Top Photo: Male downy woodpecker jets out of hole it’s been working on (2/19/22).

On January 12 of this year I reported on a downy woodpecker that had been excavating two, three, maybe even four holes within inches of each other in a black willow tree on the north side of the wetlands. He’s at it again.

Link to last month’s excavations.

Woodpecker peeks into hole before entering.

The current hole he’s drilling is in the same tree. This time the single hole is about four feet below the previous workings.

Yesterday, I saw a chickadee go in and out of the hole tossing wood chips to the ground each time it exited. Today, it was the woodpecker doing the chip removal. The woodpecker went into the hole, disappeared for 30 seconds or so, presumably pecking wood, then popped its head out with a bill full of wood chips, casting them to the wind.

After interior alterations, downy emerges with a bill full of wood shavings.
Wood chips disperse in the wind.
More chips fly.

As before, in January, when downies, chickadees, and even brown-headed nuthatches were all involved with several tree cavities in this same tree, I’m still not exactly sure what’s going on. It seems obvious, though, that the woodpecker is doing all the work, or most of it, and it seems likely the chickadee has a desire to make the hole its own. Nesting season is right around the corner and nest sites are at a premium for cavity nesting birds.

It doesn’t seem possible that a chickadee could usurp a woodpecker, even a small one like a downy. This is a bird that makes a living by pounding its head against wood. But, once a bird is in a cavity, it’s difficult to remove it, defender’s advantage.

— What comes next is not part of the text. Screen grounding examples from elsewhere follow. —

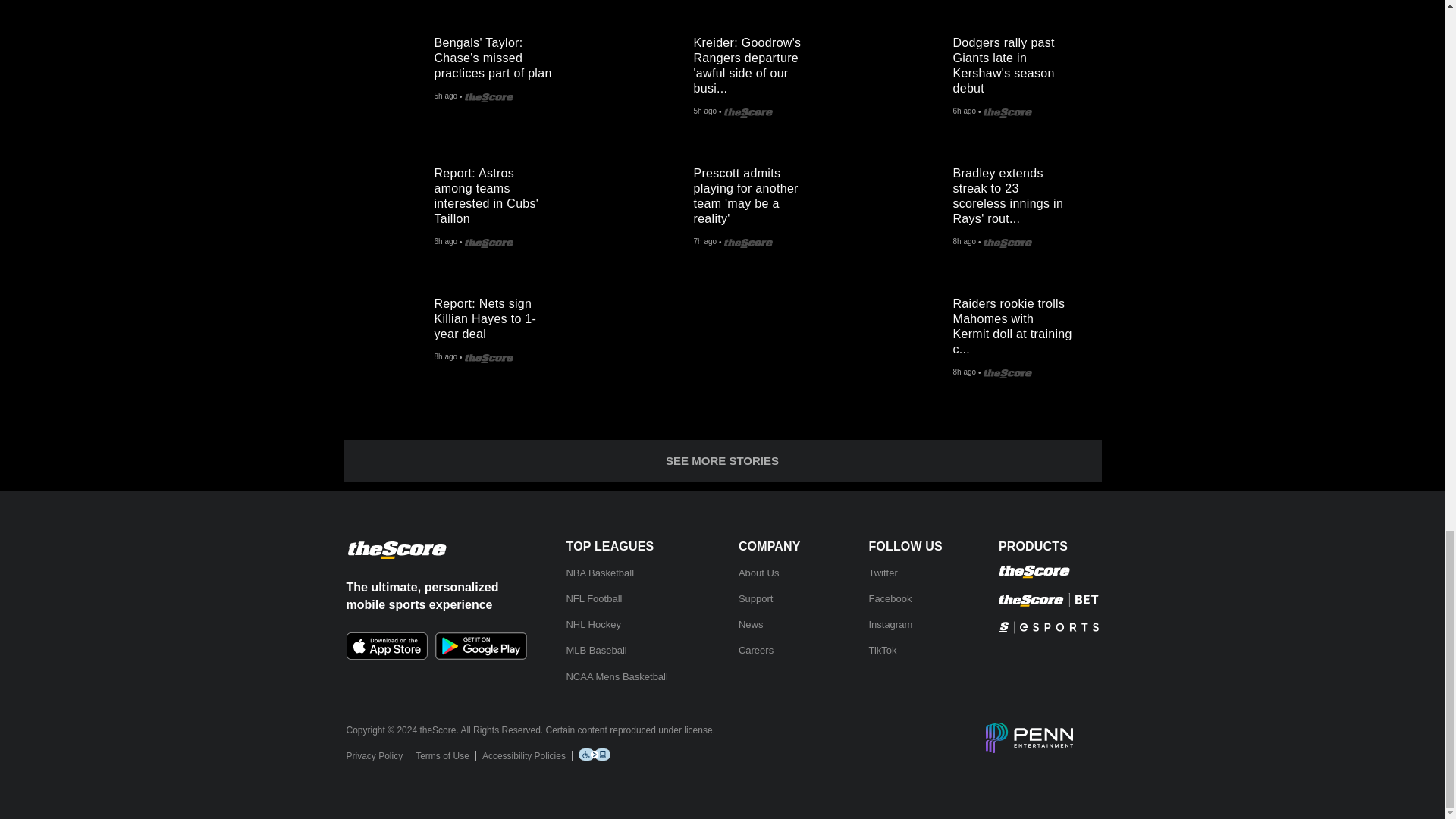
Bengals' Taylor: Chase's missed practices part of plan (500, 54)
Report: Nets sign Killian Hayes to 1-year deal (388, 331)
2024-07-25T22:47:35.000Z (704, 242)
2024-07-25T21:32:48.000Z (445, 357)
Dodgers rally past Giants late in Kershaw's season debut (1018, 61)
Bengals' Taylor: Chase's missed practices part of plan (388, 69)
Prescott admits playing for another team 'may be a reality' (759, 192)
SEE MORE STORIES (721, 460)
2024-07-25T23:31:47.000Z (445, 242)
Report: Nets sign Killian Hayes to 1-year deal (500, 315)
Report: Astros among teams interested in Cubs' Taillon (500, 192)
2024-07-26T00:29:34.000Z (445, 96)
2024-07-25T21:31:59.000Z (963, 372)
2024-07-26T00:29:12.000Z (704, 112)
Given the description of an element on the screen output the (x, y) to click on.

Wood chip at tip of bill, male downy woodpecker rests between pecks.

Nest holes are reported to be excavated by both sexes in a pair of downy woodpeckers, but mostly females. I’ve only seen a male at this hole. Could this simply be a late season winter roost? Each sex excavates their own winter roost hole. But, I think this excavation is meant for nesting purposes, though it’s directly over what can be a very busy human traveled pathway.

I’m not sure of the exact timing of nesting of downy woodpeckers. However, I often find chickadee nesting material (moss) in bluebird nest boxes by the first or second week of March and eggs by the fourth week of the month.

We shall see who actually uses this cavity, if anyone, in the coming weeks.